= Source text =
_ _ _ _ _ _ _

Next: Preliminary Conclusions Up: Privacy-Aware Location Sensor Networks Previous: Design Considerations

Subsections

System Design

A network is needed that provides near real-time location information with the properties that it preserves k-anonymity with respect to the described attack model while still delivering useful data. To achieve this goal, we take the following approach.

Approach

Data cloaking.: The sensor network perturbs the sensed location data so that it meets the k-anonymity criterion. Ideally, the network applies only the minimum necessary perturbation so that the data retains its usefulness for a large number of applications.
Hierarchical aggregation.: Network nodes organize distribution of sensed location data through a spanning tree. Multiple nodes throughout the spanning tree, the coordination leaders (CL), cloak data so that no single entity has a complete view of the original data. The hierarchy should reflect the spatial characteristics of the area. For example, it could be organized into cubicles, rooms, floors, and buildings.
Secure and unobservable communications.: Nodes communicate with encrypted and authenticated data packets (e.g., using the SPINS protocols [20]) to prevent eavesdropping and active attacks. In addition, data transmissions are periodic and independent from sensor readings to protect against traffic analysis.

Coordination Leader Election and Spanning Tree Construction

The decentralized cloaking and aggregation mechanism requires one coordination leader for every level of hierarchy; for example, one CL for every room, for every floor, and for the building. Figure 1 depicts such a configuration. All data flows from the individual nodes first to the room CL and then to the floor CL, which sends the data to a location server. Since CLs can be outside the single-hop radio range, network nodes need to establish routes to higher-level coordination leaders. The node routing tables will hold an entry for each of the hierarchical CLs that this node belongs to. Referring to Fig. 1, a node in Room B may be required to forward packets to its room CL, while also forwarding packets from Room C bound for the floor CL. For n levels of hierarchy, n routing table entries will be required. Notice that the size of the routing table scales with the total number of hierarchies, rather than the number of nodes in the network.

**Figure 1:** The desired result of coordination leader election is one CL at each hierarchical level
$\begin{figure} \centerline{\psfig{figure=CLexample.eps,width=50mm,height=35mm}} \end{figure}$

A hierarchical node ID assignment that mirrors the characteristics of the physical area simplifies coordination leader election. To this end, the ID describes where the node is physically located (e.g., in which room). The node ID is subdivided into several bitfields that determine its identification at every level within the hierarchy. Every node will have a unique ID, but nodes within the same room will share the same room ID, while nodes on the same floor will all share the same floor ID. The IDs and the hierarchy are statically configured during system installation. Coordination leader election and routing table setup uses a 3-way handshake protocol. The process starts with a root node, such as a base station or the location server to elect coordination leaders for the top level (e.g. floors). The selected coordination leaders than recursively apply the protocol to find CLs for their sublevels until leaders are elected for all levels. The handshake involves the three packet types CL_REQUEST, CL_REPLY, and CL_CONFIRM, which simply contain the sender and receiver node ID, a hop count, and the packet type.

_ _ _ _ _ _ _

= Data excerpts =
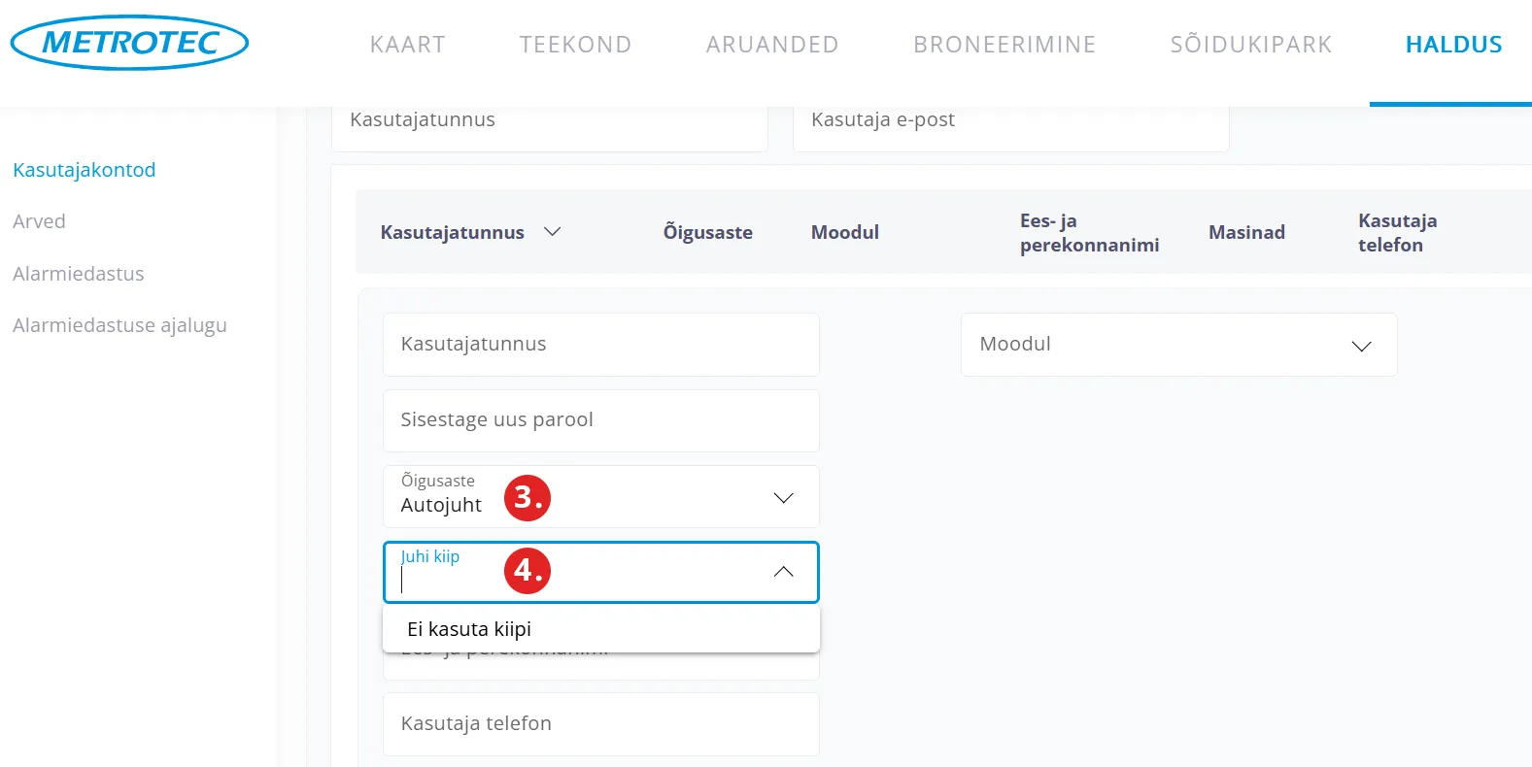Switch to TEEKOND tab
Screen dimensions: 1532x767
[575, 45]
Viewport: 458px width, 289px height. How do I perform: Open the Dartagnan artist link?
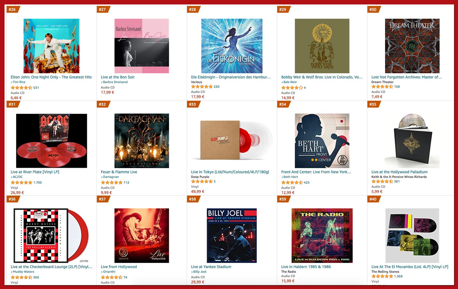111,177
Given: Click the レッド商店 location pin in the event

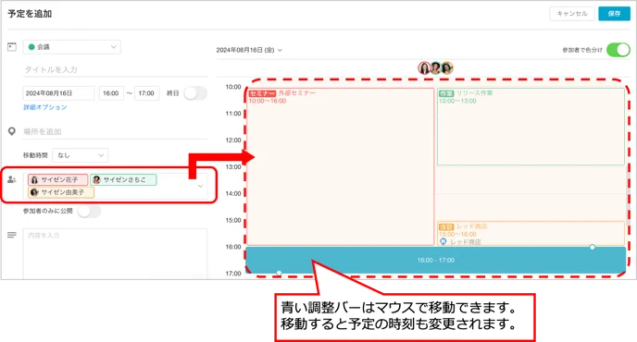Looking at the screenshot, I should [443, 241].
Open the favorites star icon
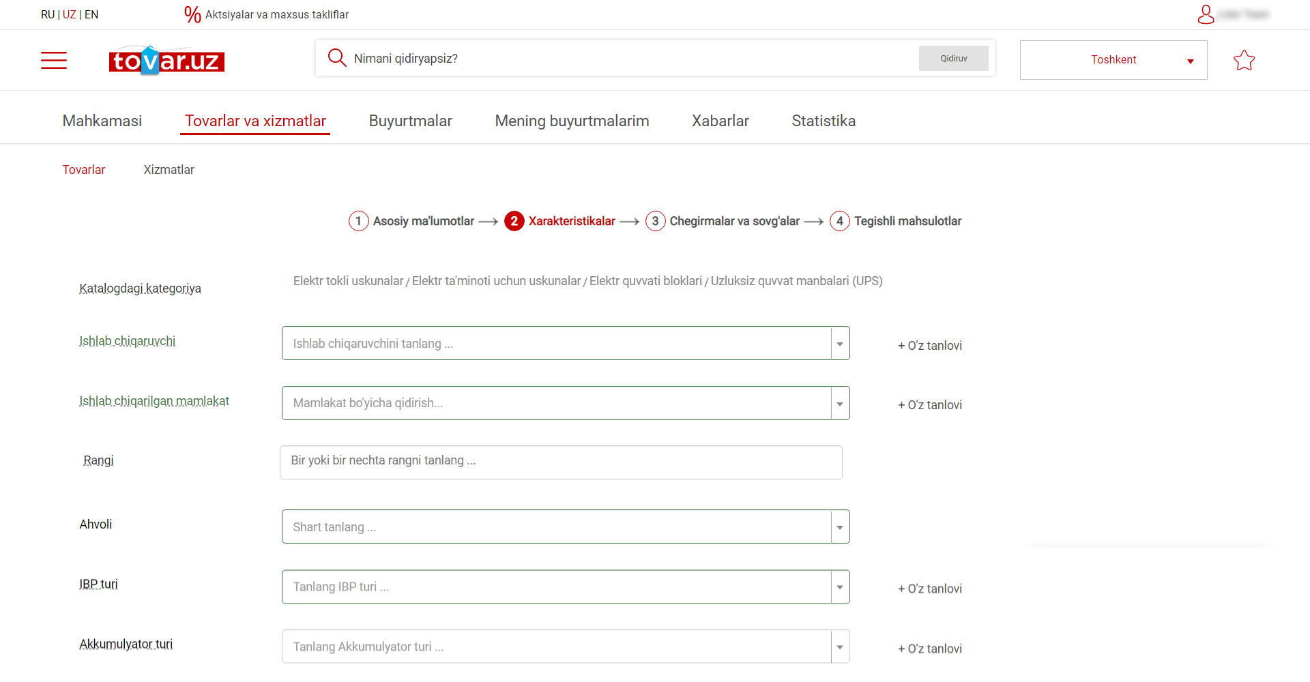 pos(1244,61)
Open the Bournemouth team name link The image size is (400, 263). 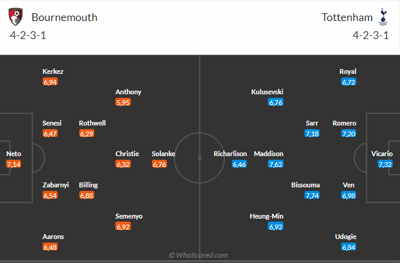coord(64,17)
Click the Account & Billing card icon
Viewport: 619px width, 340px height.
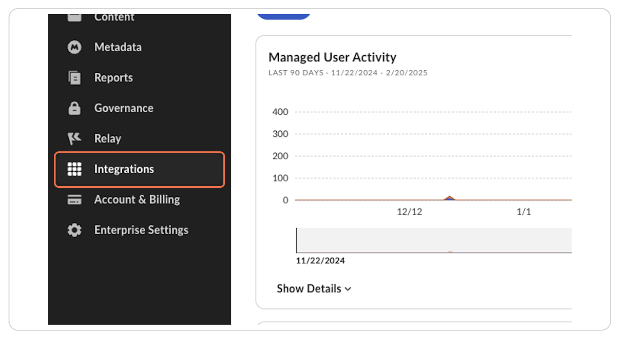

_ _ _ _ _ _ _

= Jobs =
1 - In the records, begin at the line that has "Click the Account & Billing card icon" and stop at the end of the records. Write those lines out again with "card icon" switched to "button", leaving everything else unchanged and omitting the pictures.
2 - Continue the text on privacy-aware location sensor networks from the point where it stops.

= Task-by-task results =
1 -
Click the Account & Billing button
Viewport: 619px width, 340px height.

2 -
CL_REQUEST

A CL broadcasts a CL_REQUEST packet to discover subordinate CLs. This packet is flooded through the network, but is dropped at all nodes that are not subordinates of the request CL (this is determined by comparing sender and node ID). For example, when the CL of Floor A sends out a CL_REQUEST, nodes on Floor B would drop the packet. As this packet is propagated through the network, nodes can set up routing tables to the originating CL. Therefore, a CL_REQUEST from a CL at hierarchical level n, will result in filling all the routing tables for level n at all nodes who recognize the sender as their CL.

CL_REPLY

Every node that receives a CL_REQUEST packet from a parent CL answers with a CL_REPLY packet. This indicates that the replier is a potential candidate to be a CL at the sublevel. Reply packets use the routes to the CL established through the CL_REQUEST packet. The parent CL then chooses as an unique CL for each direct sublevel the quickest replier among all candidates with the lowest hop count. Other metrics such as signal strength for single hop candidates are also plausible. Intermediate nodes forwarding CL_REPLY packets will increment the hop count field. They can also drop packets from same-level nodes, if they have already sent a reply packet that is superior according to the well-known selection metric. As an example, a node in Room B can drop reply packets from other nodes in Room B, if they have a higher hop count than a previously forwarded packet.

CL_CONFIRM

Finally, the parent CL sends a CL_CONFIRM packet to each chosen CL, which is flooded until it reaches the new CL. A confirmed CL then restarts the process by sending out its own CL_REQUEST to the next lower level of hierarchies.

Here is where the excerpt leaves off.